For a phenotypic description and a discussion of genetic heterogeneity of severe congenital neutropenia, see SCN1 (202700).

Clinical Features

Boztug et al. (2014) reported 14 patients from 9 families with severe congenital neutropenia. Patients presented in early childhood with recurrent bacterial infections of the upper and lower respiratory tract and skin. Laboratory studies showed neutropenia. Bone marrow biopsy showed maturational arrest of granulocytes at the promyelocyte/myelocyte stage. Electron microscopy of patient neutrophils showed an abnormal and enlarged endoplasmic reticulum (ER) with almost complete absence of granules, as well as evidence of increased ER stress. Patient cells showed increased apoptosis compared to control cells. One patient died at age 5 years; the others, aged 5 to 28 years, were alive and well. Two patients underwent hematopoietic bone marrow transplantation.

Inheritance

The transmission pattern of SCN6 in the families reported by Boztug et al. (2014) was consistent with autosomal recessive inheritance. Most of the families were consanguineous.

Molecular Genetics

In 14 patients from 9 families with autosomal recessive SCN6, Boztug et al. (2014) identified 9 different homozygous mutations in the JAGN1 gene (see, e.g., 616012.0001-616012.0005).
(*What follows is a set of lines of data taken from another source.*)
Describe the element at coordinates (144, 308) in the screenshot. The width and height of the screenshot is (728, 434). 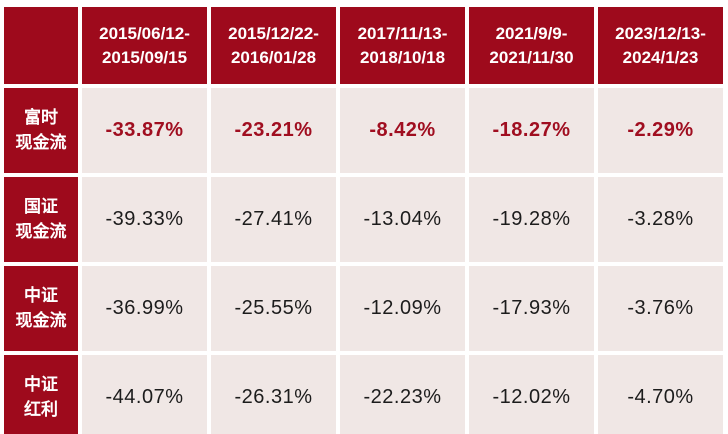
I see `value-cell: -36.99%` at that location.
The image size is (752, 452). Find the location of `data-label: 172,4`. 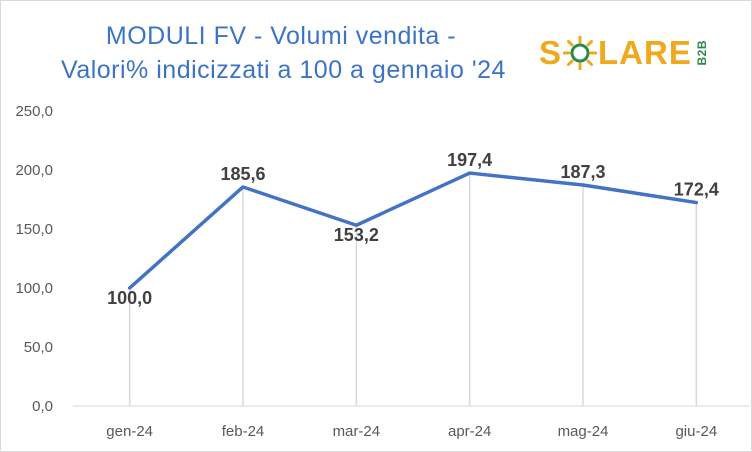

data-label: 172,4 is located at coordinates (696, 190).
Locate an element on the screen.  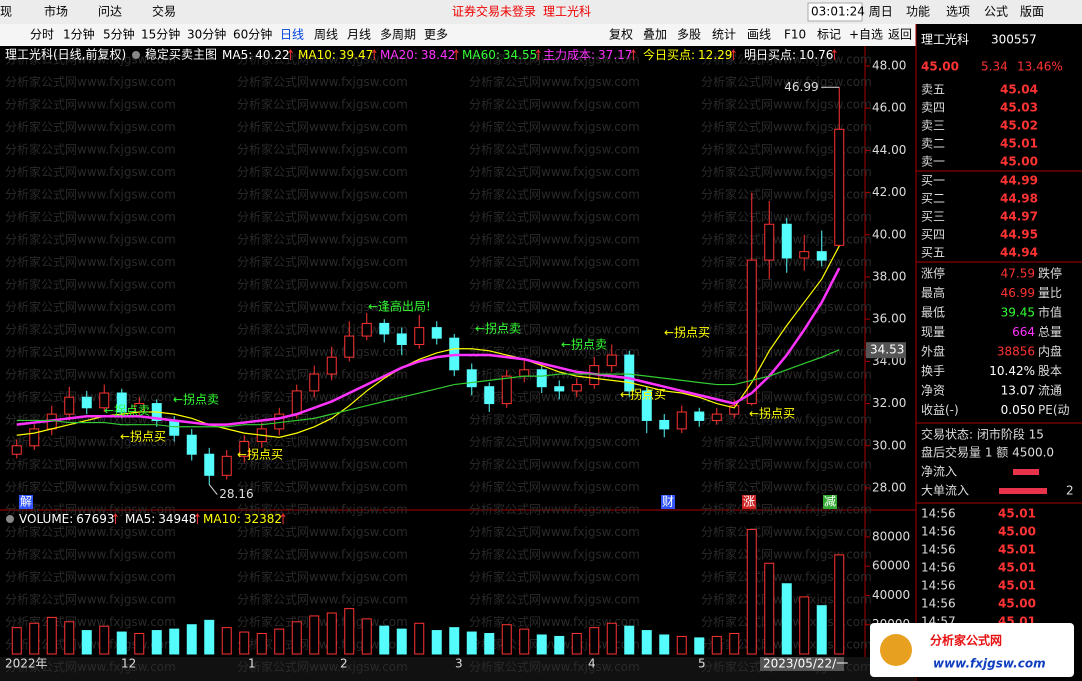
quote-pct: 13.46% is located at coordinates (1040, 67).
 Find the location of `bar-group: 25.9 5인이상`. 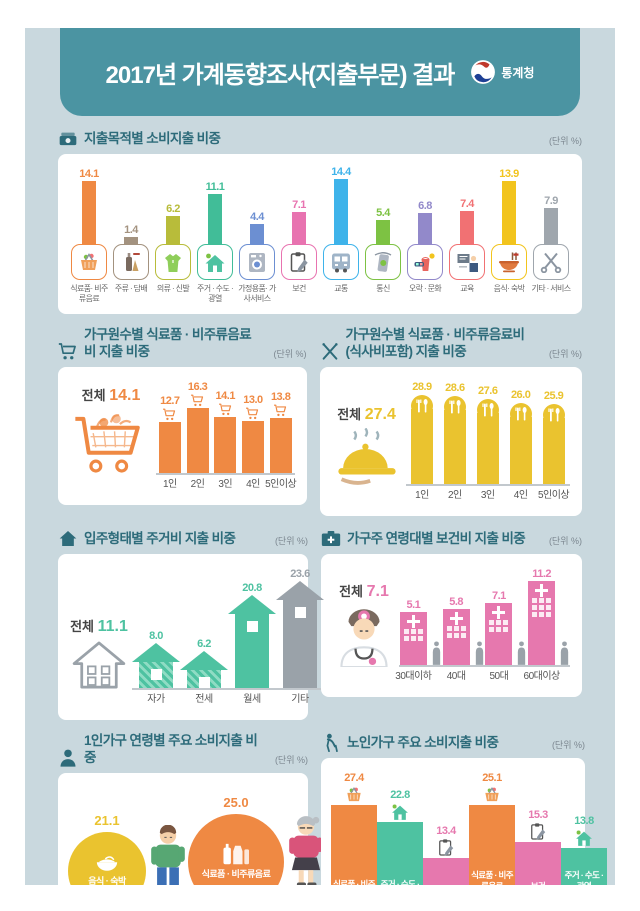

The mutation in 1 family was found by linkage analysis, followed by candidate gene sequencing and exome and Sanger sequencing; subsequent mutations were found by direct sequencing of the JAGN1 gene in 74 individuals with SCN. Most of the mutations were missense mutations; 1 patient had a truncating mutation. There were no apparent genotype/phenotype correlations. JAGN1-mutant neutrophils showed abnormal N-glycomic profiles with a marked reduction in the fucosylation of all multiantennary glycans. O-glycosylation patterns were normal. Patients showed a poor response to GCSF (CSF3; 138970) treatment, and JAGN1-deficient neutrophils showed decreased amounts of GCSF receptors (CSF3R; 138971), possibly resulting from the N-glycosylation defect.